How Projects Can Improve Security Today

Piccoli offered a checklist of best practices for Web3 projects:

  • Use continuous automated scanning tools like Almanax for every code push.

  • Perform third-party dependency analysis to avoid supply chain vulnerabilities.

  • Adopt 2FA or hardware security (YubiKeys) to prevent social engineering attacks.

  • Conduct pre-deployment audits and incentivize white-hat disclosures through bug bounty programs.

  • Use real-time threat monitoring tools like Ironated or Range post-deployment.

  • Follow key management best practices, including multi-sig wallets with tiered access policies.


On the Horizon: Regulation, Institutions, and Maturity

As institutional players enter Web3, security expectations are changing. “This isn’t three devs in a garage anymore,” Piccoli noted.
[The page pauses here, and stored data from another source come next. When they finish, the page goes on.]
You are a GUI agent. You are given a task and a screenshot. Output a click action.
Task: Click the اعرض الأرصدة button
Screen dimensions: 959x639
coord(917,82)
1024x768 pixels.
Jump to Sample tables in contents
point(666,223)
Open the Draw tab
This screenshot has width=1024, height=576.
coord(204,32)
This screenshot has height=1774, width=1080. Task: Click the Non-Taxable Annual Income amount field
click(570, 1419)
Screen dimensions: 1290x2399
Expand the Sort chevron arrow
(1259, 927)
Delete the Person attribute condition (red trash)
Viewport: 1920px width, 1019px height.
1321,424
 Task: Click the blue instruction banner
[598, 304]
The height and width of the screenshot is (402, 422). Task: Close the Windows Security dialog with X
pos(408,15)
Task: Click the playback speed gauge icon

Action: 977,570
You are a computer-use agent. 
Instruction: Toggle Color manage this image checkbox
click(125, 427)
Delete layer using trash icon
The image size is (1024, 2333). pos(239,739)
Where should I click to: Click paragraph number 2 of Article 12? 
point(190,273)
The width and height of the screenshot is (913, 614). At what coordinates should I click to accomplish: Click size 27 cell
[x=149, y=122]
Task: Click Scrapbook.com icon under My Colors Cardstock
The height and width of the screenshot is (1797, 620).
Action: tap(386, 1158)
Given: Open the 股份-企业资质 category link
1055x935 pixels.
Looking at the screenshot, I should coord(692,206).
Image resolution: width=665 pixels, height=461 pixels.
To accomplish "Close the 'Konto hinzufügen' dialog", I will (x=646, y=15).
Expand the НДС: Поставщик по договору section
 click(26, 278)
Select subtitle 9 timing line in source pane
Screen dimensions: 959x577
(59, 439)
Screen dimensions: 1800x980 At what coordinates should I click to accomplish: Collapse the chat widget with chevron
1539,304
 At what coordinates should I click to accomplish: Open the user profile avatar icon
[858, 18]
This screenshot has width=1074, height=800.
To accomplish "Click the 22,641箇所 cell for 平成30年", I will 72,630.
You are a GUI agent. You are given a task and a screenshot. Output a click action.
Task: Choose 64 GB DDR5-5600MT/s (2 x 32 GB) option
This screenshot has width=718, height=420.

Institutions bring higher security standards, and regulators are beginning to require them.

Frameworks like MiCA (Europe) and DORA are starting to define what enterprise-grade crypto security looks like. In turn, the industry is adapting — sometimes prompted by new regulation, but often learning the hard way through high-profile exploits.


Conclusion: A New Era of Security

Francesco Piccoli and Almanax are leading the charge toward a preventative, AI-enhanced approach to blockchain security. By combining the speed and scalability of machine intelligence with the strategic oversight of human experts, Almanax aims to make billion-dollar exploits a thing of the past.

As Izzy Henderson aptly put it: Grammarly fixed our writing; Almanax is fixing our code — and saving our assets.